### PROBLEM SET
• A. Answer these questions from the article about dogs and chocolate:
(i) According to Petplan pet insurance, how much more likely are dogs to suffer food poisoning during Halloween week than at any other time of year?
(ii) Which type of chocolate has the highest concentration of theobromine?
(iii) How many milligrams of theobromine are in an ounce of milk chocolate?
• B. Carry on the article about dogs and chocolate from where it stops.

### EXCERPTED TEXT
For all the fun of Halloween (and just about every other holiday), when it comes to dogs, chocolate is NO treat. According to Petplan pet insurance, dogs are 32% more likely to suffer food poisoning during Halloween week versus any other time of the year. What’s the top risk? Chocolate! It’s extra important that you keep all candies away from your dog–and that you know what to do if your dog eats chocolate.
Chocolate is poisonous to pets because it contains toxic theobromine, and different types of chocolate affect pets differently because they have varying levels of theobromine.
Baking chocolate has the highest concentration, and is therefore the most toxic – followed by dark, milk and then white chocolate.
If your dog eats chocolate, you need to know three things:
- how much theobromine the chocolate contains
- how much your dog ate
- how much your dog weighs
If your dog ingests close to 20mg of theobromine per pound of body weight, he’s in the danger zone for food poisoning.
How much theobromine in in an ounce of chocolate?
- Baking chocolate – 450mg/oz
- Dark chocolate – 160mg/oz
- Milk chocolate – 64mg/oz
- White chocolate – 1mg/oz
How to calculate how much theobromine your dog ingested
Multiply the ounces of chocolate ingested by the milligrams of theobromine per ounce and divide that by the weight of the dog in pounds.

### INFORMATION
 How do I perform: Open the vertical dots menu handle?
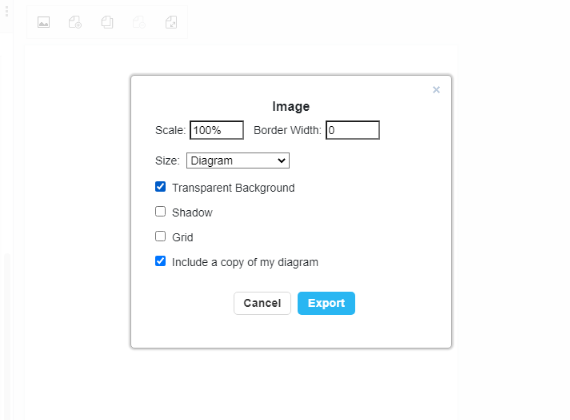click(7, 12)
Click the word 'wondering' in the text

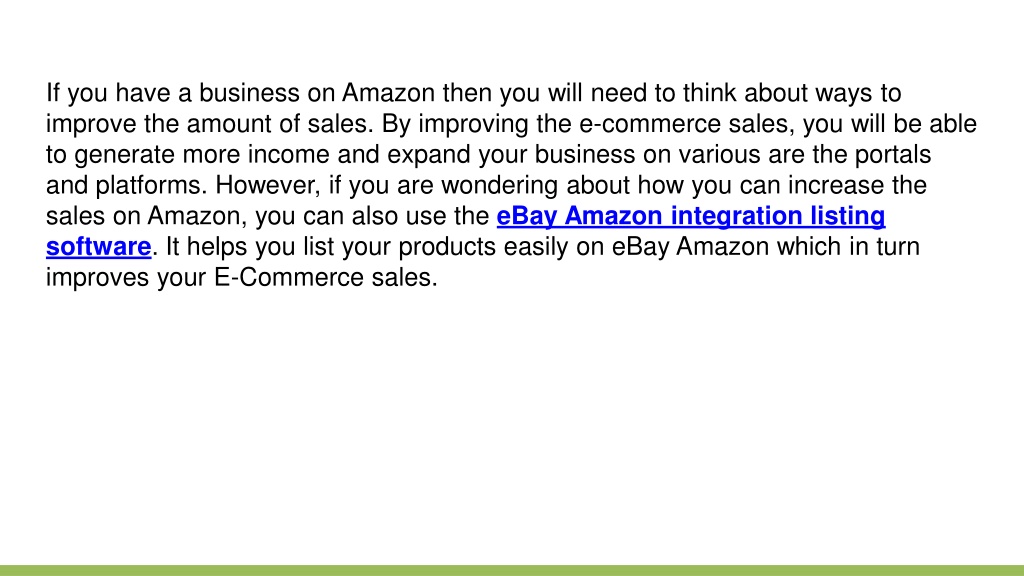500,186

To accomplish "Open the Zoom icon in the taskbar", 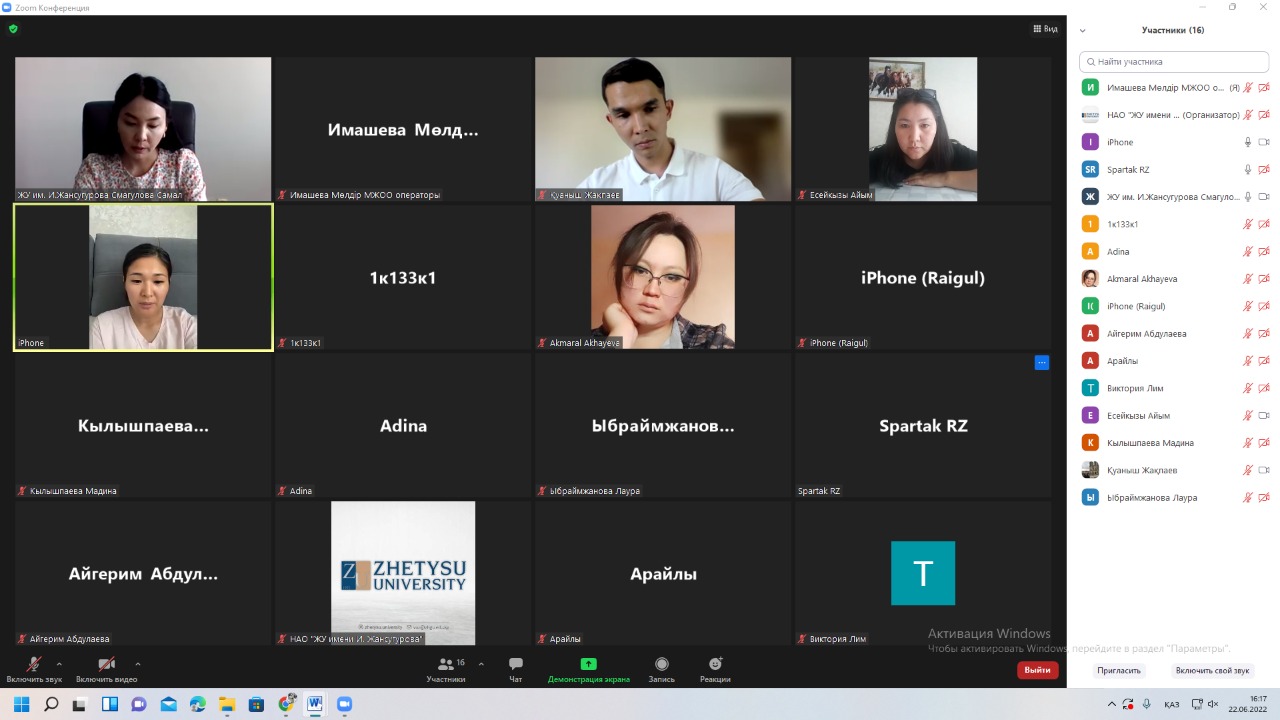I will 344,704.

### ANSWERS FOR THIS EXERCISE
• A.
(i) 32% more likely
(ii) Baking chocolate
(iii) 64mg

• B.
The closer the resulting number is to 20, the worse the toxic effects. For example:
- A 25-lb. dog who eats 3 ounces of milk chocolate: 3 oz x 64mg/oz = 192 divided by 25lbs = 7.7mg/lb (non-toxic level of theobromine)
- A 25-lb. dog who eats 3 ounces of dark chocolate: 3 oz x 160 mg/oz = 480 divided by 25lbs = 19.2mg/lb (dangerous level of theobromine)
What to do if my dog eats chocolate
A number close to 20 indicates a toxic level of theobromine that can terrorize your pet’s health. Get to the vet or an emergency clinic immediately!
If the number is well below 20, your pet’s tummy may turn on him, but you don’t need to be spooked. Call your vet for tips on how to treat signs of trouble.